- PASSAGE FOR REVIEW:
═══

About one-third of people infected with HIV are co-infected with hepatitis B virus (HBV) or hepatitis C virus (HCV). These viruses can be transmitted sexually and via sharing needles, syringes, and other injection equipment. Sexual transmission of HCV is most likely to happen among gay and bisexual men who are living with HIV. Guidelines suggest that anyone living with HIV should be tested for HBV and HCV.
The National Academy of Sciences has released a new report, “A National Strategy for the Elimination of Hepatitis B and C.”1 The report, the second of two, outlines a strategy for hepatitis reduction over time and specific actions to do so.
No cures are available for HBV. However, entecavir and tenofovir are highly effective at suppressing the virus and are cost-effective—even over decades. Identification and appropriate treatment of chronic HBV infections has the potential to end viral transmission and prevent death from chronic infection, the report notes.

═══

- EXERCISE TASKS:
1 - In the passage on HIV and hepatitis co-infection, which two drugs are described as highly effective at suppressing HBV?
2 - Name every virus mentioned in the passage on HIV and hepatitis co-infection.
3 - Write what comes next in the passage on HIV and hepatitis co-infection, starting after its last sentence.

- MATERIAL PROVIDED:
═══

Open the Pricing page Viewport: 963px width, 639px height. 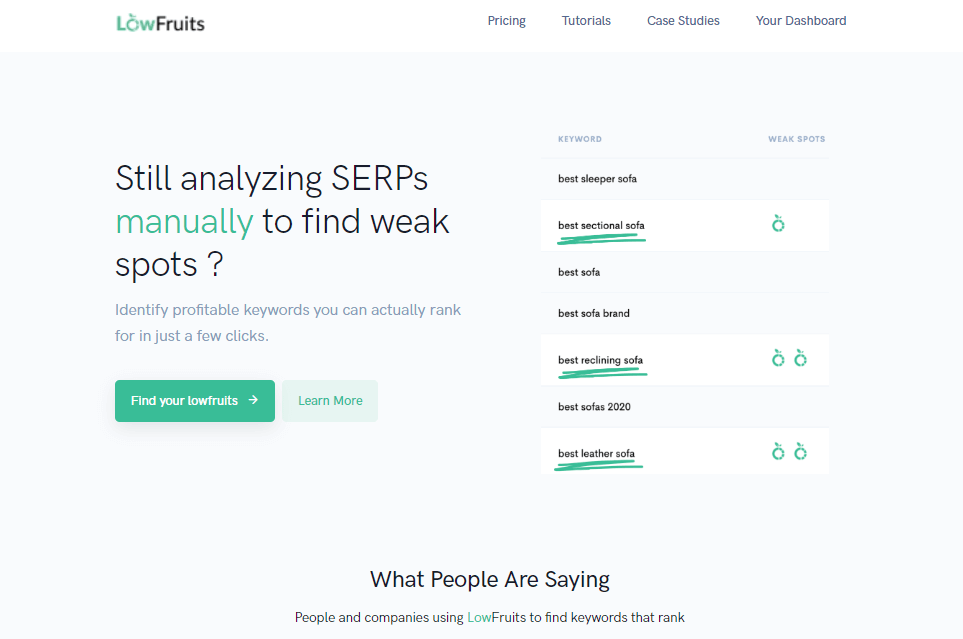[x=507, y=21]
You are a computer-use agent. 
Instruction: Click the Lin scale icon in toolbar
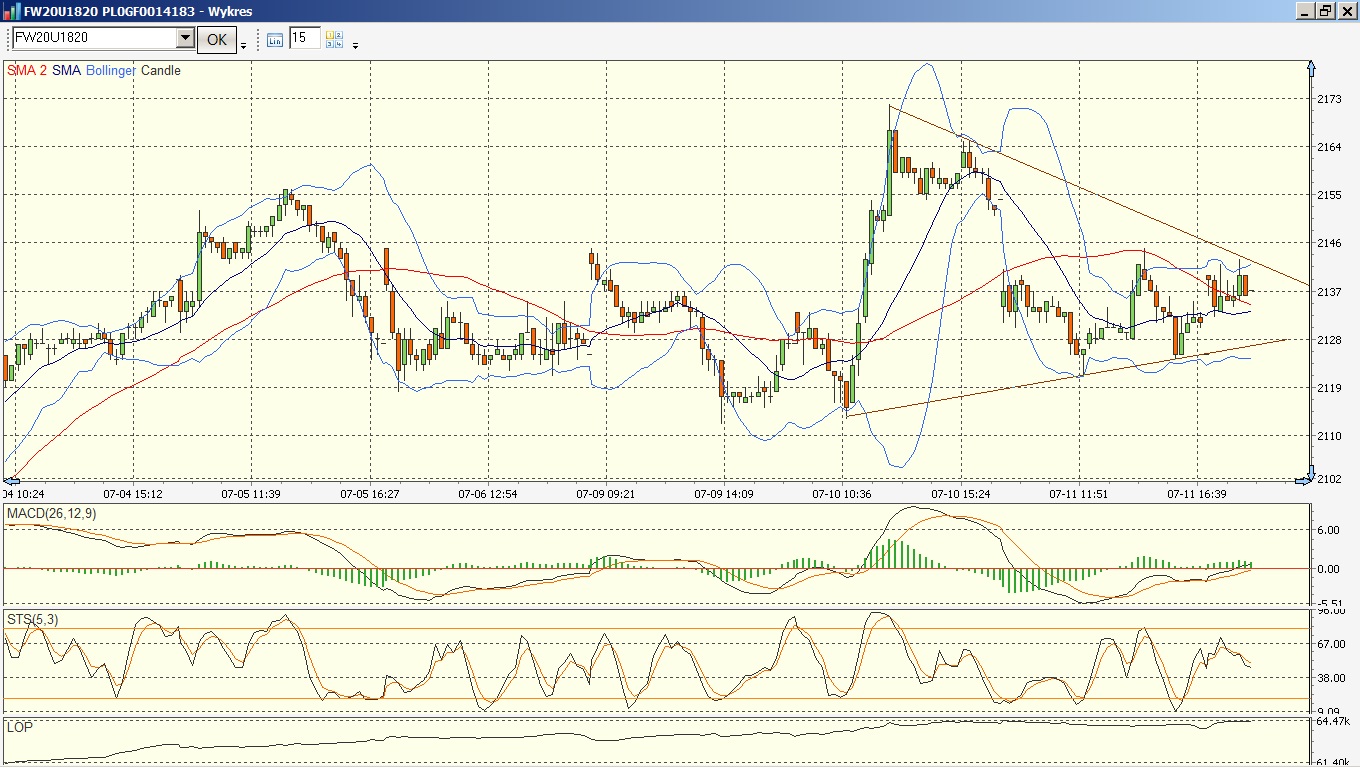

═══

- YOUR WRITTEN ANSWERS:
1 - Entecavir and tenofovir.

2 - HIV, hepatitis B virus (HBV), and hepatitis C virus (HCV).

3 -
Treatment with direct-acting antivirals cures more than 90% of HCV-infected people, including those living with HIV, in 12-24 weeks. Curing chronic HCV infections can help eliminate HCV transmission, improve the many complications of infection, and improve the overall quality of life of patients, the report states.
Treating HCV infection is also cost-effective. “Treating everyone with chronic HCV infection, regardless of disease stage, would avert considerable suffering and anxiety. It is also a financially sensible course of action in the long run,” according to the report. “The ability of these drugs to eradicate HCV infection in nearly all infected people has made the prospect of eliminating viral hepatitis in the United States plausible.”